[Start of section]

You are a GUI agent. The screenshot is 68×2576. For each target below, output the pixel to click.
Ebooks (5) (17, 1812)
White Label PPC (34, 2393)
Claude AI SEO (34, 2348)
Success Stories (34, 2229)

[End of section]

EXERCISE AIM → Every entry, written out exactly, is what the response should contain.

SOLUTION →
You are a GUI agent. The screenshot is 68×2576. For each target below, output the pixel to click.
Ebooks (5) (17, 1812)
White Label PPC (34, 2393)
Claude AI SEO (34, 2348)
Success Stories (34, 2229)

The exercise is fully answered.